While Tripolis slept, the Diamond Storm raged. While Diamond Storm raged, the Assigner bathed in its radioactivity. 

And tried to enjoy it, with futile effort, nonetheless. Enjoyment should never come with any effort, but now his mind was elsewhere entirely, not on pleasure but on the past. The hurtful, terrible past that he thought he left behind. Had Vectra not brought up her name, he would have continued his bath in peace, gathering his power and healing after that unseemly business with the Anchor.

As the diamonds were raining on Tripolis, the Assigner stepped into the middle of the shower, the hard granite piercing his skin, his golden blood oozing from all orifices until he couldn't bleed anymore and diverted the stream onto a particularly deep valley where Milada used to go to seek solace from his city. From his presence. 

The gashes began to mend as the diamonds pummeled the earth away from his body. The White Snake found himself yearning for pain. It had been way too long, millenia, eons, endless ages since the first speck of the universe burst forth when he could still feel pain.

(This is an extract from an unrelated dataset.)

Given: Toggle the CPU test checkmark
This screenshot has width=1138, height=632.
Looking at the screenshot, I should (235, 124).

He missed it sometimes. The more that treacherous bitch rebelled, the more he wanted to inflict hurt upon himself. Constantly being reminded of the woman that left such exquisite wounds on him did nothing for his power. 

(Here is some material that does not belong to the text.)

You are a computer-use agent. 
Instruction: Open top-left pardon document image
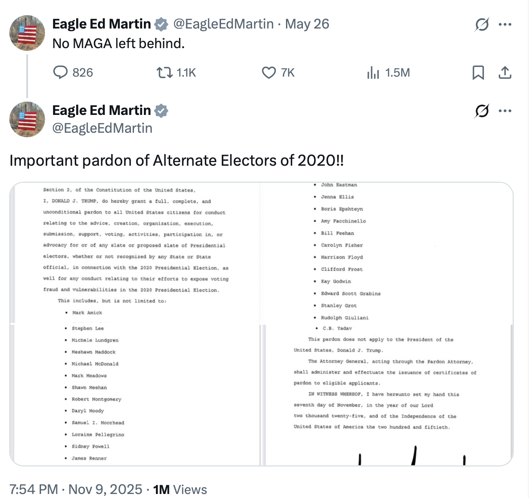pos(135,253)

The tendrils of thought he outstretched to the Queen were left unanswered for days upon days.

"Salacia," he sent forth, "have my children arrived at your doors? Are you really as stupid as to side with them instead of me?" 

There was a faint humming ringing in his ears, the song of the Nereid a moment before the throaty croaking of the Queen carried across the stars and inside his head.

"It's not my fault my feeble husband sided with your wife instead of you. I killed him, I avenged us both, our pain. And you received a nice reward for yours, unlike me. It's time I get mine, Demon."

"A reward?" he sneered at no one in particular. How could a gift be called compensation for a wife and daughter? Did that wretched bitch forget it was he who helped her to the throne? Who transformed the true heir of Neptune's into a monster? This was the thanks he got? 

Valorian once again meddled and never returned any favors.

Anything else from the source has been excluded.